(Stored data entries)
────────────────────
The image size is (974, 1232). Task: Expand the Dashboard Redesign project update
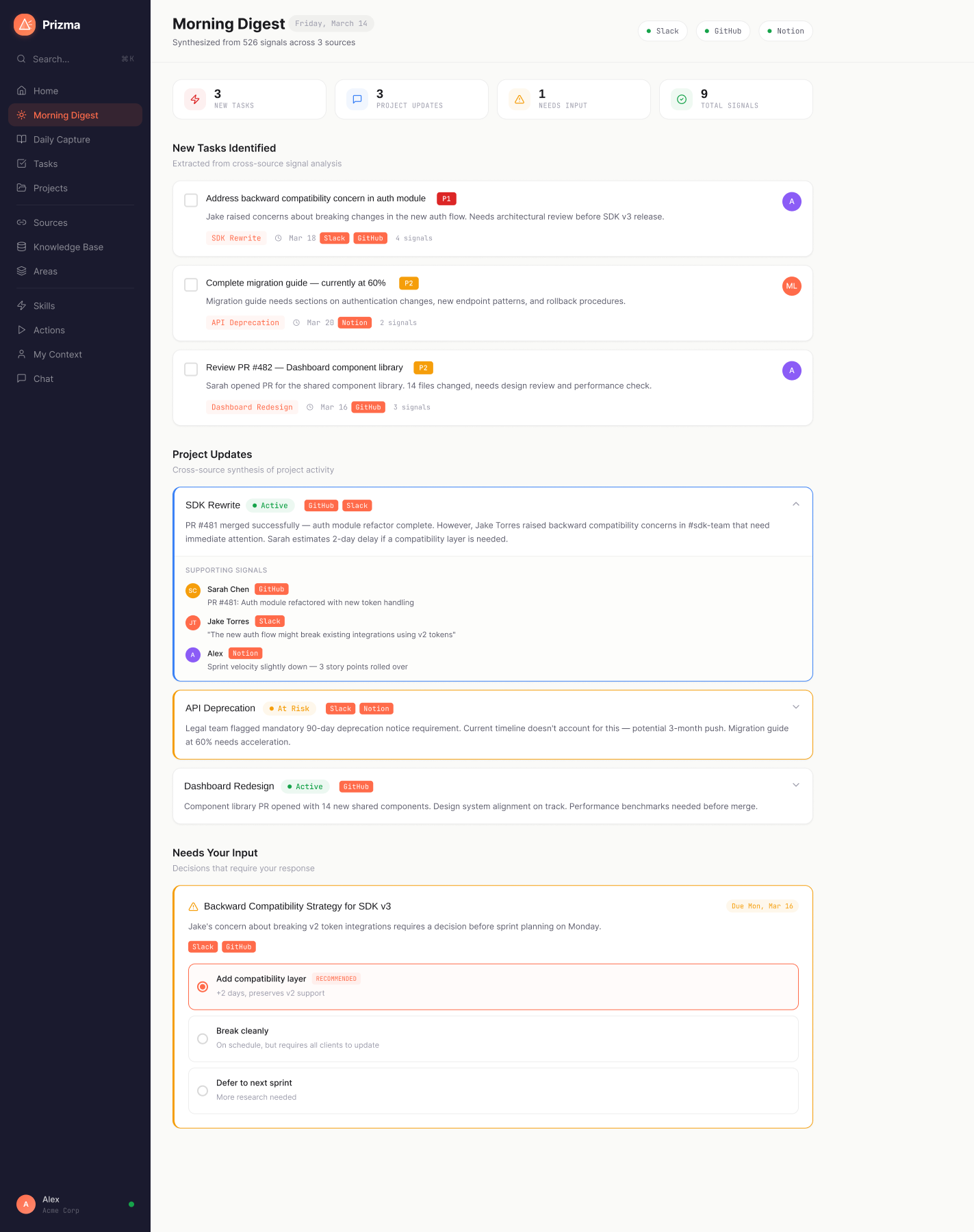pos(795,785)
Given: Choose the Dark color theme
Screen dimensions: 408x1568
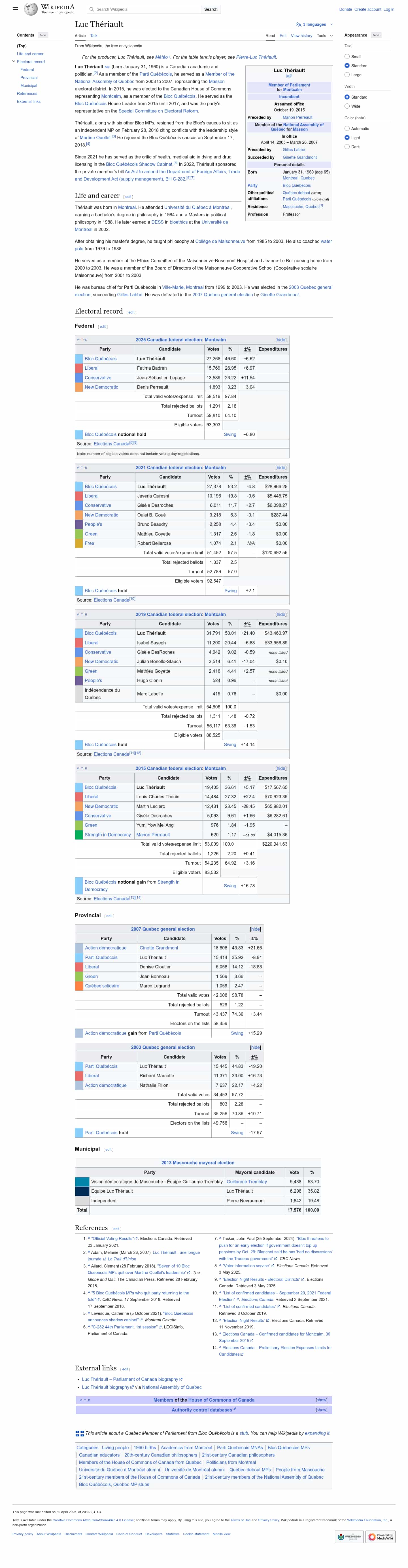Looking at the screenshot, I should point(347,147).
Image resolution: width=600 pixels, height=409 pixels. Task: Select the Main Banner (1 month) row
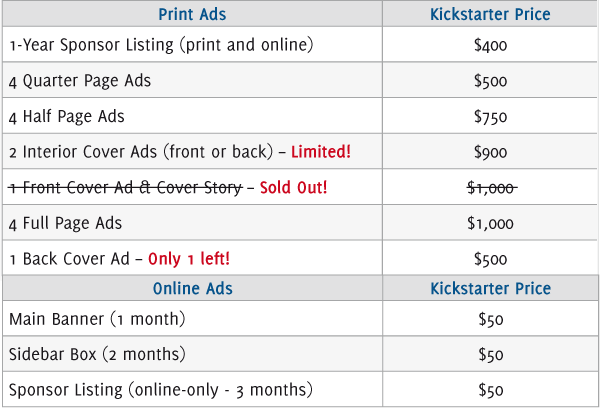pyautogui.click(x=300, y=319)
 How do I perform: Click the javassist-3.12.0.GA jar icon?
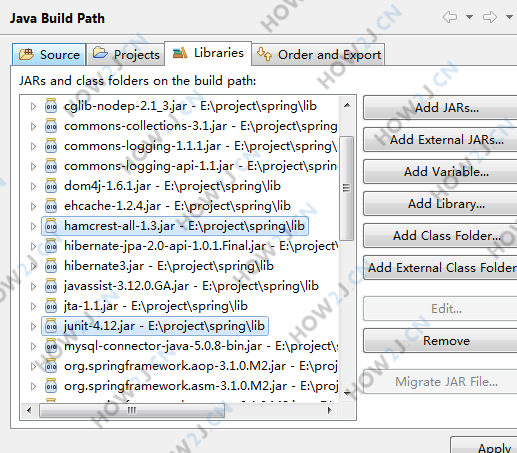point(51,286)
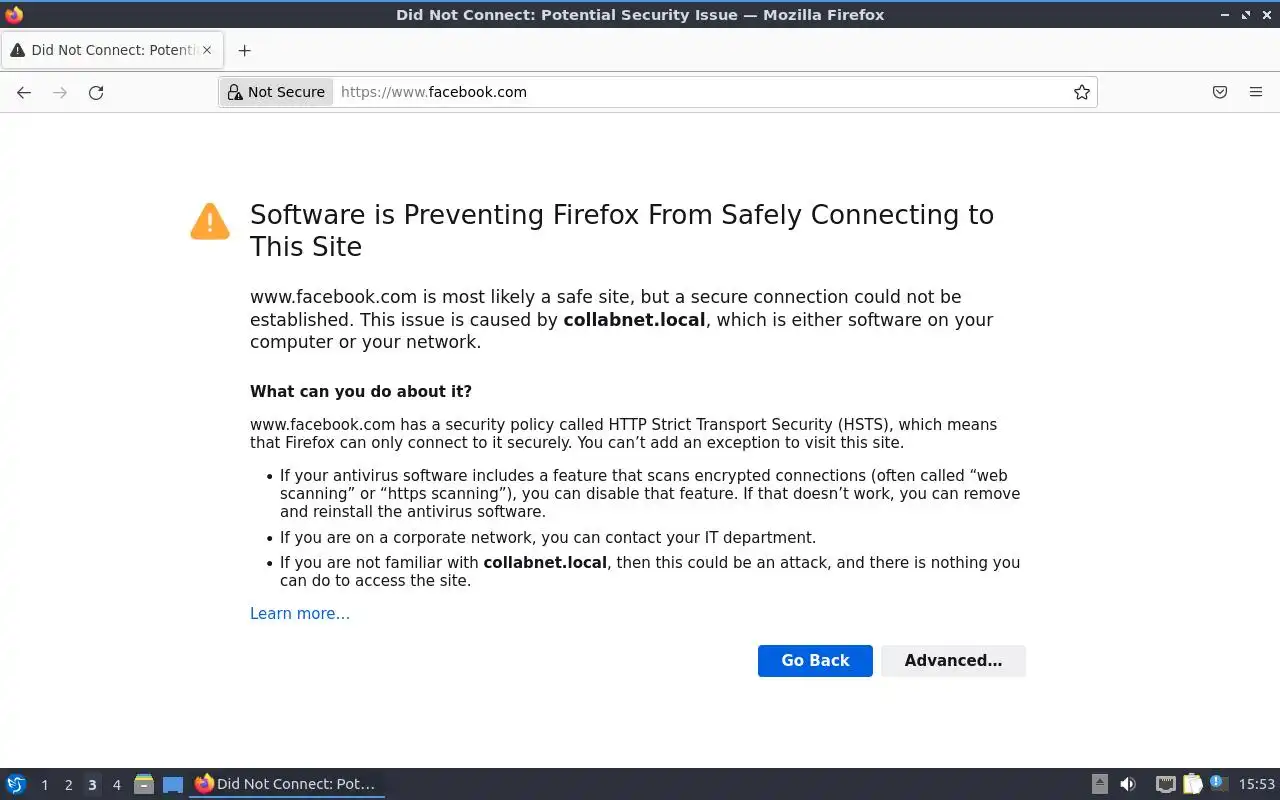Click the Firefox taskbar window entry
This screenshot has width=1280, height=800.
click(286, 784)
────────────────────
> **What is needed**: Write out every line above exactly as it is, leaving out the pictures.

> **Your response**:
The image size is (974, 1232). Task: Expand the Dashboard Redesign project update
pos(795,785)
Given: Choose the Dark color theme
Screen dimensions: 408x1568
Looking at the screenshot, I should point(347,147).
Image resolution: width=600 pixels, height=409 pixels. Task: Select the Main Banner (1 month) row
pyautogui.click(x=300, y=319)
 How do I perform: Click the javassist-3.12.0.GA jar icon?
point(51,286)
Click the Firefox taskbar window entry
This screenshot has width=1280, height=800.
click(286, 784)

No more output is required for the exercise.